Kromatin immüno-çökeltmesi DNA in vivo olarak Arabidopsis proteinlerin bağlanma yerlerinin tanımlanması için güçlü bir tekniktir. Bu prosedür, kromatin çapraz bağlama ve parçalanma, ilgi konusu proteine karşı seçici antikorlar ile immünopresipitasyon ve bağlı DNA qPCR analizini içermektedir. Biz, Arabidopsis bitkiler için optimize edilmiş basit ChIP tahlili tarif eder.

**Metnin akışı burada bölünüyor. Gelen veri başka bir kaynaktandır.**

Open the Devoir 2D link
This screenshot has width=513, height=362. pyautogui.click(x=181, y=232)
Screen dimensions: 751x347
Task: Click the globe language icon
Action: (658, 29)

Intricate gene regulatory networks orchestrate biological processes and developmental transitions in plants. Selective transcriptional activation and silencing of genes mediate the response of plants to environmental signals and developmental cues. Therefore, insights into the mechanisms that control plant gene expression are essential to gain a deep understanding of how biological processes are regulated in plants. The chromatin immunoprecipitation (ChIP) technique described here is a procedure to identify the DNA-binding sites of proteins in genes or genomic regions of the model species Arabidopsis thaliana. The interactions with DNA of proteins of interest such as transcription factors, chromatin proteins or posttranslationally modified versions of histones can be efficiently analyzed with the ChIP protocol. This method is based on the fixation of protein-DNA interactions in vivo, random fragmentation of chromatin, immunoprecipitation of protein-DNA complexes with specific antibodies, and quantification of the DNA associated with the protein of interest by PCR techniques. The use of this methodology in Arabidopsis has contributed significantly to unveil transcriptional regulatory mechanisms that control a variety of plant biological processes. This approach allowed the identification of the binding sites of the Arabidopsis chromatin protein EBS to regulatory regions of the master gene of flowering FT. The impact of this protein in the accumulation of particular histone marks in the genomic region of FT was also revealed through ChIP analysis.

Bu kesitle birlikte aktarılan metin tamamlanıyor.